I zaczęło się. Pierwszy turniej, drugi, trzeci, w międzyczasie starcia z postaciami pojedynkowymi. I o ile na początku bawiłam się dobrze, to później było już tylko gorzej. Starcia w trybie jednoosobowym były naprawdę nudne i proste. Ale dostawałam za to monety. Miałam nadzieję, że po 5 czy 10 turniejach będę miałam możliwość sprawienia sobie nowego asortymentu, który wprowadzi coś nowego do rozgrywki. Do naszej dyspozycji jest spora ilość kijów, piłek, ale nie odczuwałam żadnej różnicy między różnymi modelami. Jak już wspomniałam wcześniej – moim zadaniem było tylko kliknięcie „iksa” w odpowiednim momencie. Sprawiło to, że po 2, 3 turniejach byłam mistrzem. Zdarzało się, że zajmowałam pierwsze miejsce z przewagą ponad tysiąca punktów. Lubię wygrywać, ale ubóstwiam wyzwania, dlatego też nie bawiłam się przy tym dobrze. Niestety.

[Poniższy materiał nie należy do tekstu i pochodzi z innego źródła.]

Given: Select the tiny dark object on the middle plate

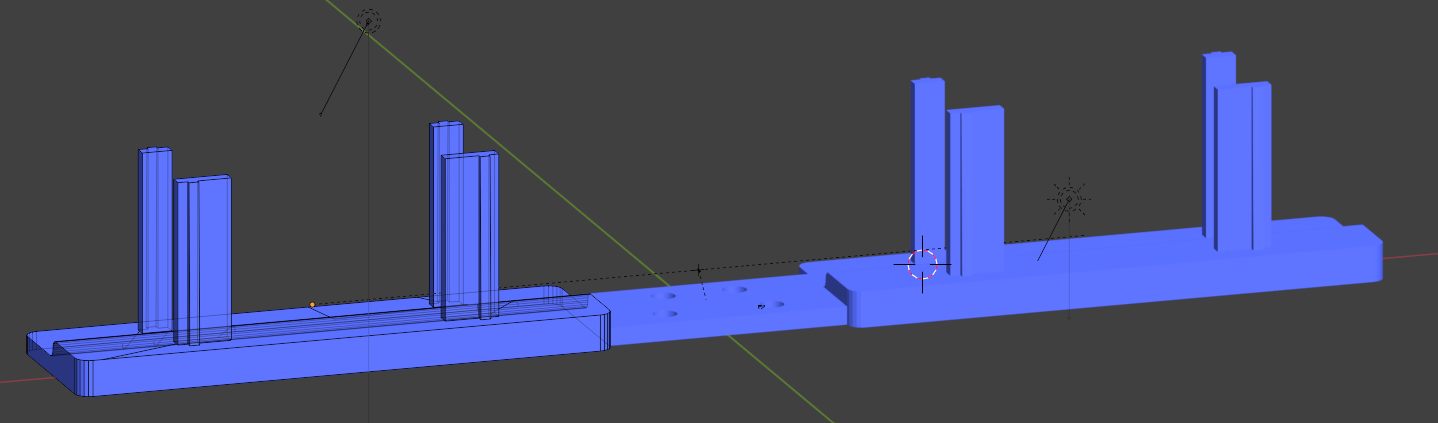Looking at the screenshot, I should coord(761,307).
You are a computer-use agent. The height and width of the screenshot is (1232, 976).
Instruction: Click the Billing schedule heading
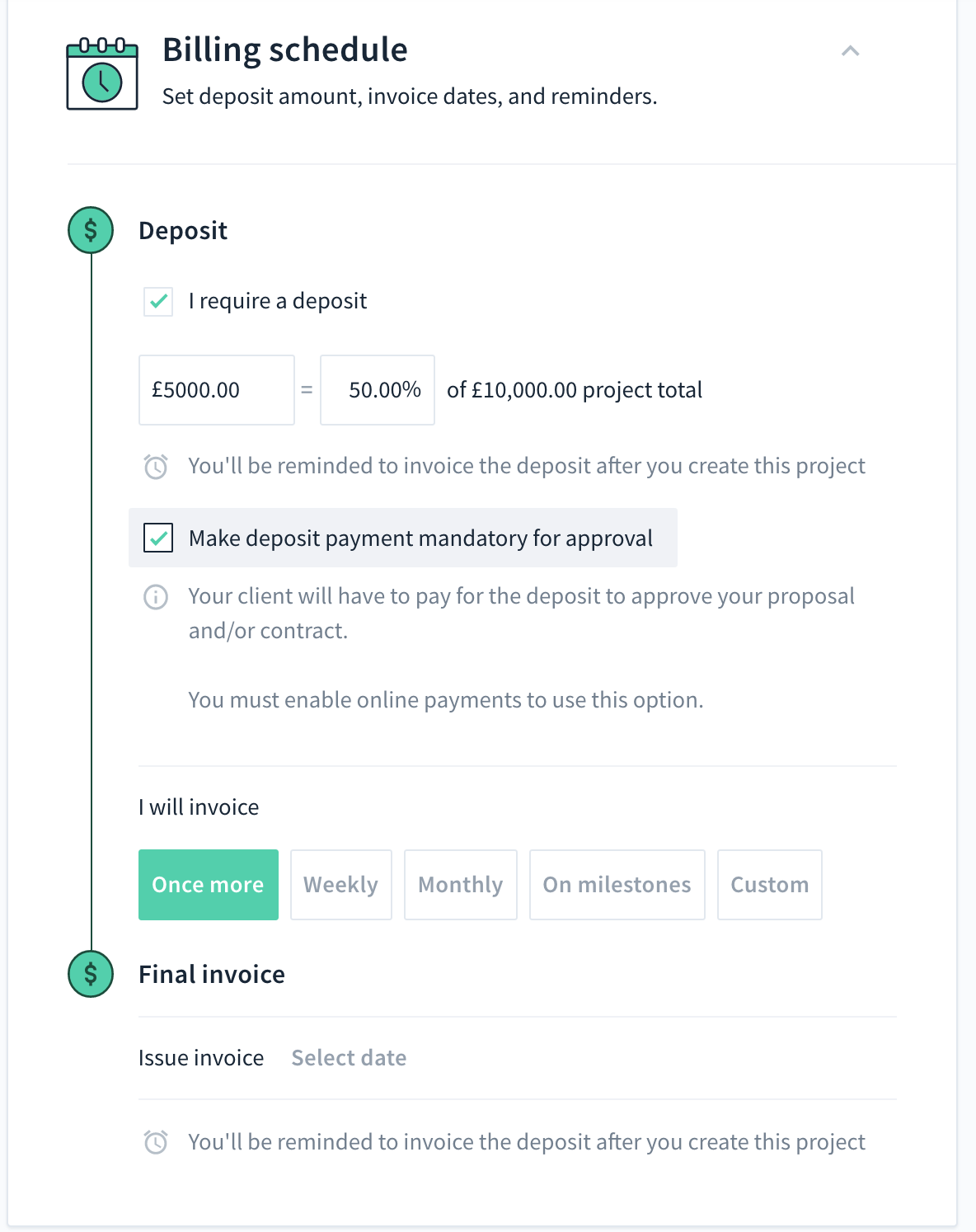[285, 50]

Everybody’s Golf – mistrz to ja.
Jedynym wyzwaniem było nazbieranie wirtualnej waluty, której zdobywałam naprawdę malutko. Pomimo, że wybierałam najtrudniejsze turnieje to i tak mój portfelik był praktycznie bezużyteczny. Co z tego, że wygrałam na przykład 10 turniejów, jak i tak nie mogłam nic sobie sprawić? Chyba, że zdecydowałabym się na doładowanie portfela za pomocą realnych pieniędzy. Jednak nie widzę większego sensu w inwestowanie w ten tytuł. I tak nawet rozgrywki wieloosobowe nie były zbytnio trudne i 2 czy 3 wygrana z rzędu sprawiała, że utwierdzałam się w tym jak nudny jest ten tytuł.

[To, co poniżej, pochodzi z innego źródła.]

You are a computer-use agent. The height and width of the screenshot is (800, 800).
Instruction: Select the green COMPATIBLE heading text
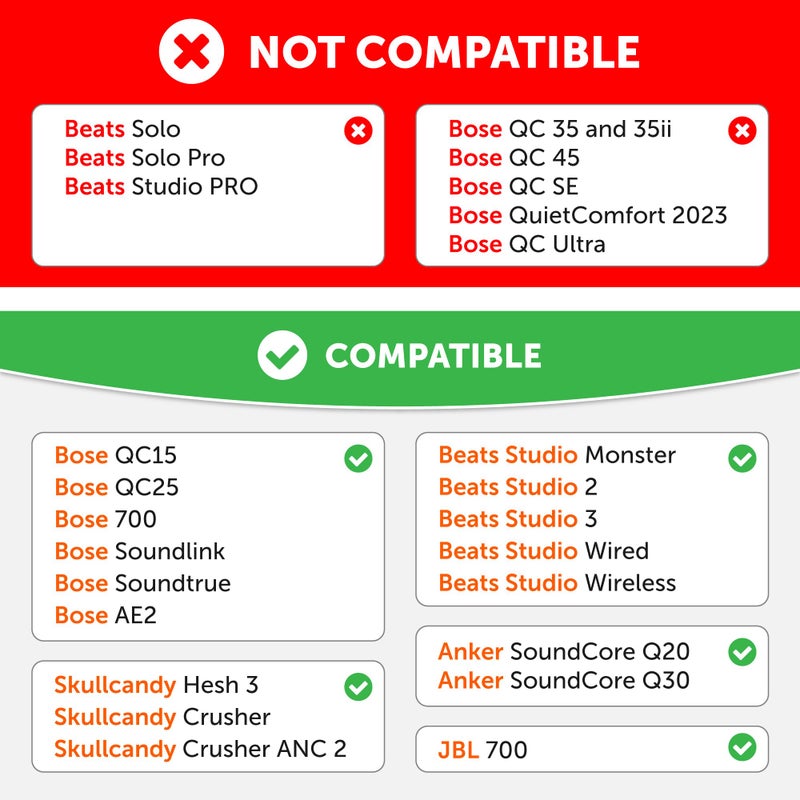click(x=433, y=356)
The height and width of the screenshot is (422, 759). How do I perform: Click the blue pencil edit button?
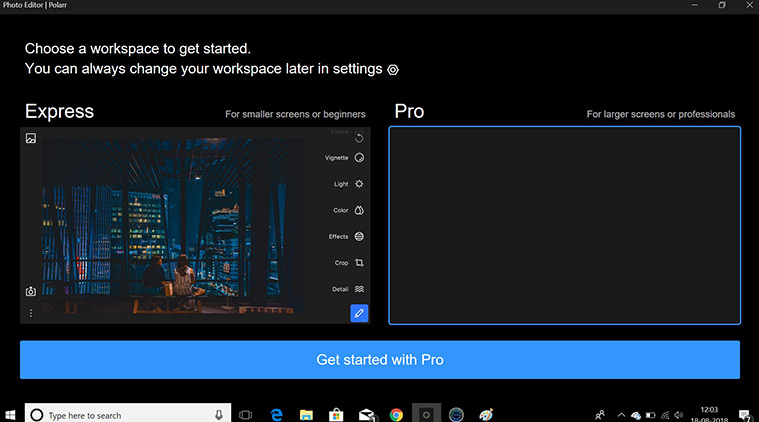(359, 313)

Zabrakło mi nieco bardziej skomplikowanych zadań czy rosnącego poziomu trudności. Natomiast nic takiego nie miało miejsca. W pewnym momencie większą frajdę sprawiało mi jeżdżenie samochodzikiem po Wyspie Golfa niż uprawianie tego sportu. Ba, nawet spacerek po parku wydawał mi się ciekawszy niż kolejna wygrana z rzędu. Zwłaszcza, że co jakiś czas mogłam zebrać nowy przedmiot z trawnika czy posłuchać co mają mi do powiedzenia mieszkańcy wyspy. Ale chyba nie o to chodzi w Everybody’s Golf, prawda?
Podsumowując rozgrywkę mogę szczerze powiedzieć, że nie było źle, ale nie jest to gra, przy której chciałabym spędzić więcej niż 2, 3 godzinki. Pozostały czas wolę przeznaczyć na tytuły, które będą wymagały ode mnie nieco więcej. Żeby chociaż ta gra była ładna… Postacie są cukierkowe i urocze, ale to co je otacza to katastrofa. Pomimo prostej grafiki twórcy nie skupili się na szczegółach, takich jak lepsze cienie czy animacje. Przez cały czas miałam wrażenie jakbym grała w gierkę na tablecie czy innym urządzeniu mobilnym. Dodatkowo fakt, że Everybody’s Golf posiada mikropłatności sprawiało, że tytuł przypominał mi darmowe zabijacze czasu z Google Play lub App Store. Polecam jako krótką przygodę i zapoznanie się z golfem, ale nie liczcie na wyzwania.